Personal information
- Date of birth: 21 February 1984 (age 42)
- Place of birth: Zenica, Yugoslavia
- Height: 1.78 m (5 ft 10 in)
- Position: Striker

Senior career*
- Years: Team / Apps / (Gls)
- 2001–2003: LASK / 5 / (0)
- 2003–2004: FC Blau-Weiß Linz
- 2004: KV Mechelen
- 2005: FC Pasching II
- 2005–2006: SC Schwanenstadt / 8 / (0)
- 2006–2007: Red Bull Salzburg / 1 / (0)
- 2006–2009: Red Bull Salzburg Juniors / 68 / (30)
- 2009: Egaleo / 7 / (0)
- 2010: LASK / 4 / (0)
- 2010–2014: Austria Salzburg / 109 / (90)
- 2014–2016: Union Mondsee

= Marko Vujic =

Austrian footballer (born 1984)

Marco Vujic (born 21 February 1984) is an Austrian former professional footballer who played as a striker.

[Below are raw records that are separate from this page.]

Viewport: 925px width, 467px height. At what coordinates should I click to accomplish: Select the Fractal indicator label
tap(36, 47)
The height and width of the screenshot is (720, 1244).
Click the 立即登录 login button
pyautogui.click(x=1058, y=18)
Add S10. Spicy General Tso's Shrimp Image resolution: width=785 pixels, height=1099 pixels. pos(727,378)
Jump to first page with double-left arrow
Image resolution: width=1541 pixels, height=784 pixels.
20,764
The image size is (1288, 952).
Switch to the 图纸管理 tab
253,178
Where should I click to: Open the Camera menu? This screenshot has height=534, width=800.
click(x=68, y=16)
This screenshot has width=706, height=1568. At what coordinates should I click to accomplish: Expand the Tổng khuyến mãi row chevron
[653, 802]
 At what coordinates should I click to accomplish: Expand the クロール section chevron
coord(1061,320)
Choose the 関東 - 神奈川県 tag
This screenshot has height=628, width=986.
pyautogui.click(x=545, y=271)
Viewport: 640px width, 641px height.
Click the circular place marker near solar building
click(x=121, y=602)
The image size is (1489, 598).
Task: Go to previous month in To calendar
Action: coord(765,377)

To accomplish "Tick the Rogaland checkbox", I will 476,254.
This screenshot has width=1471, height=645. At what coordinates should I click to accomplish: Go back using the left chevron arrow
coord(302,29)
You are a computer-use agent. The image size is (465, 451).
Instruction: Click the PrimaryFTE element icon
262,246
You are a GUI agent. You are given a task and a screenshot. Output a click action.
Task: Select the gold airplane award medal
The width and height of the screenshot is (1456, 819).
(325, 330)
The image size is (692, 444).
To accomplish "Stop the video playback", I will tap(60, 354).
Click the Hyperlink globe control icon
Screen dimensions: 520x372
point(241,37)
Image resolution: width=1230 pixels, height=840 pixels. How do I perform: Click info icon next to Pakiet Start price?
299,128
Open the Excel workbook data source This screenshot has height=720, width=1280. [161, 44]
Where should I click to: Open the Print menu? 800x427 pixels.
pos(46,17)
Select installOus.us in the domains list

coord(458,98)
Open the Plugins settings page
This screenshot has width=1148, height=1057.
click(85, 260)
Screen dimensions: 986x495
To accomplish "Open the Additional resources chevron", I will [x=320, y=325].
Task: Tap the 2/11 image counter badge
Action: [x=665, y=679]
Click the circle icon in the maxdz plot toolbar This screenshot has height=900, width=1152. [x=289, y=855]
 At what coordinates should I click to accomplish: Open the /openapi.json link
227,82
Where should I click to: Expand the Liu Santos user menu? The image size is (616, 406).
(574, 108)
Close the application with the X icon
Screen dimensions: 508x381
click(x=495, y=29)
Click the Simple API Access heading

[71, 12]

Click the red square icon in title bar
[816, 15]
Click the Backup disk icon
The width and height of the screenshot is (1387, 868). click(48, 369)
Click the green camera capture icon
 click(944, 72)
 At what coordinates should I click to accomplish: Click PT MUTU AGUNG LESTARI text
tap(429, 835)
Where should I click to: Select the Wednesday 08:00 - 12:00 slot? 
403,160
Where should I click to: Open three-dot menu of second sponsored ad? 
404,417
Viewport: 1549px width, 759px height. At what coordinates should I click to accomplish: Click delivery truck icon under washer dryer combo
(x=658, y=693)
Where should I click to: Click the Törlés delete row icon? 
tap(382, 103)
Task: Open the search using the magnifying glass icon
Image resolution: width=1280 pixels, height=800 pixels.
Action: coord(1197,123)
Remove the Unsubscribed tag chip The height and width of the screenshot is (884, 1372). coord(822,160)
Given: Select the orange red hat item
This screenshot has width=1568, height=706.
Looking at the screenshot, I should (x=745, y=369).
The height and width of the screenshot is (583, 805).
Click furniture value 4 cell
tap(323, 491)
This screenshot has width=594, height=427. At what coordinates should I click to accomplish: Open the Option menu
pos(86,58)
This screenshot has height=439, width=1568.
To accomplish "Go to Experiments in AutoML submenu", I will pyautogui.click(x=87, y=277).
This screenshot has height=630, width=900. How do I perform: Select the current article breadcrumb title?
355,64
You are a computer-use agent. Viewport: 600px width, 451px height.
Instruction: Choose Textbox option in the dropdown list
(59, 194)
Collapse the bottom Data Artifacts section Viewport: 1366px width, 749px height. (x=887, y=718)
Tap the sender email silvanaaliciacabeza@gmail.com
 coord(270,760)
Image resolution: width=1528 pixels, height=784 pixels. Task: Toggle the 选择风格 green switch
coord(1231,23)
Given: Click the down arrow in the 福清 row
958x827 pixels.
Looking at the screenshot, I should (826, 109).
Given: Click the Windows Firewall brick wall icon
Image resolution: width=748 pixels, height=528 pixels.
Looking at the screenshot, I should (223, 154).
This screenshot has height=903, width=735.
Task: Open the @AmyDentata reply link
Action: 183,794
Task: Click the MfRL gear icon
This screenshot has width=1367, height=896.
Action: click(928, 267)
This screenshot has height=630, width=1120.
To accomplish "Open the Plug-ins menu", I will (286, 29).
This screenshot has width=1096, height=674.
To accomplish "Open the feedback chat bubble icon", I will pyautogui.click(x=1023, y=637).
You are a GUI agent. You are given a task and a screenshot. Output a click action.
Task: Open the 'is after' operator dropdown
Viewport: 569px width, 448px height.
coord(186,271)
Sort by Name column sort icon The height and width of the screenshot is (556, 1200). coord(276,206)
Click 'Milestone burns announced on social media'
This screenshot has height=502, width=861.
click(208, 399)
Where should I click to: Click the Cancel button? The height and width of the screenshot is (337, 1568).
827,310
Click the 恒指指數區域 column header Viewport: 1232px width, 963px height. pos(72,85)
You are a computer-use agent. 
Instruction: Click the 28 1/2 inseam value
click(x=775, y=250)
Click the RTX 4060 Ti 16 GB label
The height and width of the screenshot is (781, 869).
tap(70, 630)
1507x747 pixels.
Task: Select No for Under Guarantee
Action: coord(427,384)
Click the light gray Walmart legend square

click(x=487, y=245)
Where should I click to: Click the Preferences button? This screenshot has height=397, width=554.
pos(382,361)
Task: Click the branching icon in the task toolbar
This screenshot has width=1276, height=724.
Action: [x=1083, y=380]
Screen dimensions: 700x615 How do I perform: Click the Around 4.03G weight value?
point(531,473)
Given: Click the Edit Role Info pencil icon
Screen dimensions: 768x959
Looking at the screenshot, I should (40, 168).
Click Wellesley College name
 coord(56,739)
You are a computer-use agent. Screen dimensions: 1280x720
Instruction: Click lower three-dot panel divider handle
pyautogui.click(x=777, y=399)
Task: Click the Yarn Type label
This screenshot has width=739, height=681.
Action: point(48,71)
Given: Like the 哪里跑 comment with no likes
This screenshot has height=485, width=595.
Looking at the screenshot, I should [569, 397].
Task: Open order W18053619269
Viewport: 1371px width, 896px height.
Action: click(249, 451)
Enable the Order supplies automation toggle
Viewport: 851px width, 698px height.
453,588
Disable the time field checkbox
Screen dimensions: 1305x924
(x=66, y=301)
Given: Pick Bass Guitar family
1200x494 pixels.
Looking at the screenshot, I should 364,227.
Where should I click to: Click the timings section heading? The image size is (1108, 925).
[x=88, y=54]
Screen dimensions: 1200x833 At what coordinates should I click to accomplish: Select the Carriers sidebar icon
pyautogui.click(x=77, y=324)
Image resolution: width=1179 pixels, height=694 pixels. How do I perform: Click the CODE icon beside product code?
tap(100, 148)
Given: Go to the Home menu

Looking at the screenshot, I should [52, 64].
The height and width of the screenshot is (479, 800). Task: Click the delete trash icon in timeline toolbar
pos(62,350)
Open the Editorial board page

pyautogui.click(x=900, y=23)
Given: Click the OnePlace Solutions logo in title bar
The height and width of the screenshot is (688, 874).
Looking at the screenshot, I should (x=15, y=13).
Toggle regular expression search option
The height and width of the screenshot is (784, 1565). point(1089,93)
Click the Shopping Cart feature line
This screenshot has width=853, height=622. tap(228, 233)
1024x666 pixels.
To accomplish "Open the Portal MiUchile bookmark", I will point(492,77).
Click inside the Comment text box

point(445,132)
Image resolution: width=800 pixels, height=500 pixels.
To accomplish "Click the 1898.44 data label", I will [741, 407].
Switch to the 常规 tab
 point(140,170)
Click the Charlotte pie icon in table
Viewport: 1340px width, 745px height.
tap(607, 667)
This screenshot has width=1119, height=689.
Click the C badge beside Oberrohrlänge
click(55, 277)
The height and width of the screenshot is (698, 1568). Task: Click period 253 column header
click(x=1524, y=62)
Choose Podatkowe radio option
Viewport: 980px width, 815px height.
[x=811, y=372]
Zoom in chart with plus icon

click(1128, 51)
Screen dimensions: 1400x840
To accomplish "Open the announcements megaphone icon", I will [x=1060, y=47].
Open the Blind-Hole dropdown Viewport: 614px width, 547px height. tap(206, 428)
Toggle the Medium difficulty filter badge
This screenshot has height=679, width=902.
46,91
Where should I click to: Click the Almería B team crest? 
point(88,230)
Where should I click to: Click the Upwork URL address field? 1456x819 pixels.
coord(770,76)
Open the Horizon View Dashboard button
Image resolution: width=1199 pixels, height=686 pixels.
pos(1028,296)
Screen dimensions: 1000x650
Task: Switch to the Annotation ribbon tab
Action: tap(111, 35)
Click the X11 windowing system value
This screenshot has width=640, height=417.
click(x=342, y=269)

Born in Zenica, Bosnia and Herzegovina, Vujic played for LASK, FC Blau-Weiß Linz, KV Mechelen, SV Pasching, SC Schwanenstadt, Red Bull Salzburg, Austria Salzburg and Union Mondsee. He played for Red Bull Salzburg Juniors for three years, making 68 appearances and scoring 30 goals. On 31 July 2009, he signed for two years with Greek team Egaleo F.C. in Beta Ethniki. He signed for Austria Salzburg for the 2010–11 season.